--- begin INFORMATION GIVEN ---
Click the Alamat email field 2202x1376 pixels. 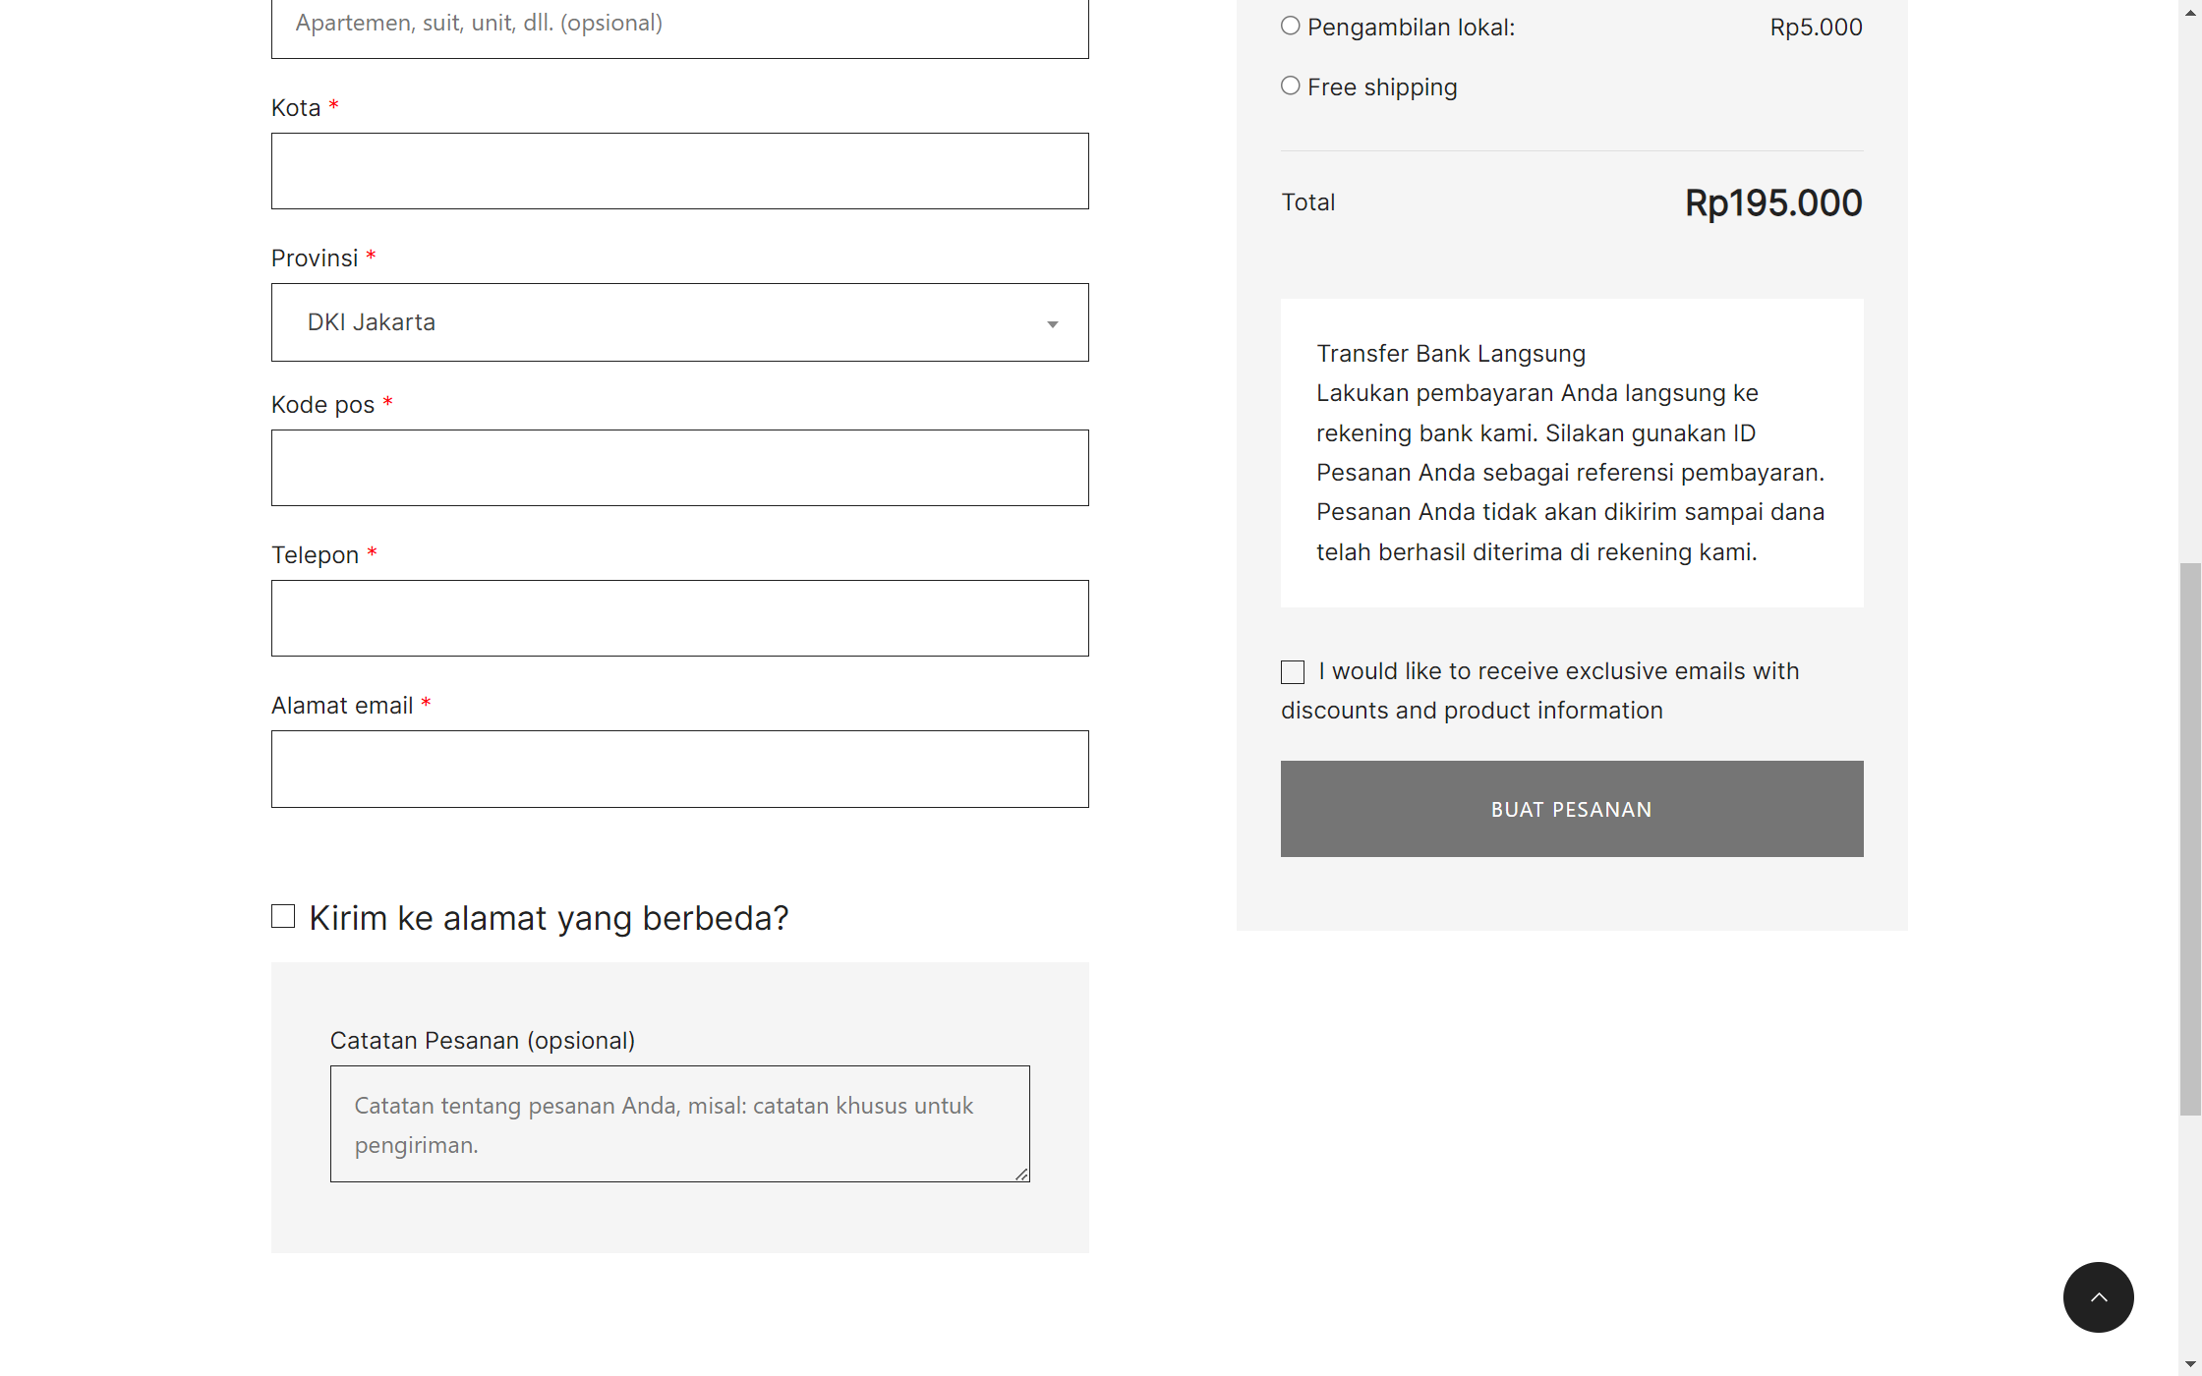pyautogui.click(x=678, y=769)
--- end INFORMATION GIVEN ---
--- begin INFORMATION GIVEN ---
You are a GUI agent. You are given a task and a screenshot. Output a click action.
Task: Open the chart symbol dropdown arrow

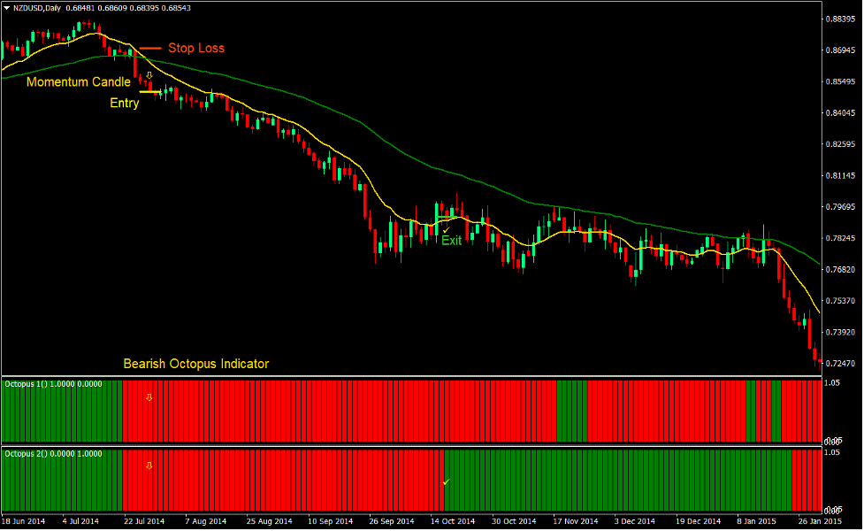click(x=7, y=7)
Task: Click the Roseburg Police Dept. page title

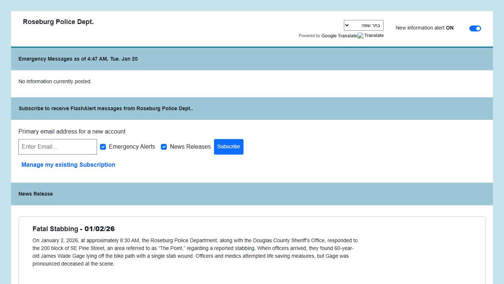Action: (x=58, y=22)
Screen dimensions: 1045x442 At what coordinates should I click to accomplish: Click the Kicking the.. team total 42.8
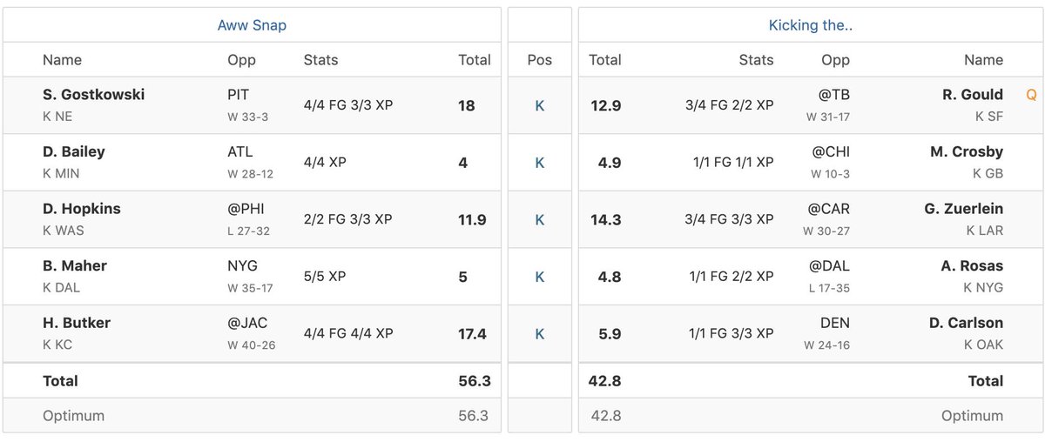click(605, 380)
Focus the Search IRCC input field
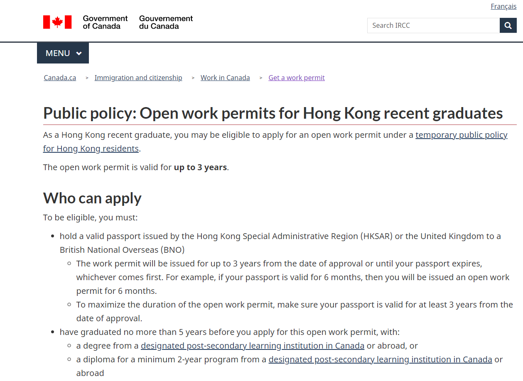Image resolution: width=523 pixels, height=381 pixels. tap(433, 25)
--- end INFORMATION GIVEN ---
## PROBLEM DETAILS
Reproduce the stretch from the line containing "Task: Click the" through the line containing "Image resolution: width=523", switching "input field" to "text field" and leaving everything else unchanged. Omit the pictures from your answer.

## TASK RESPONSE
Task: Click the Roseburg Police Dept. page title

Action: (x=58, y=22)
Screen dimensions: 1045x442 At what coordinates should I click to accomplish: Click the Kicking the.. team total 42.8
click(605, 380)
Focus the Search IRCC text field
Image resolution: width=523 pixels, height=381 pixels. tap(433, 25)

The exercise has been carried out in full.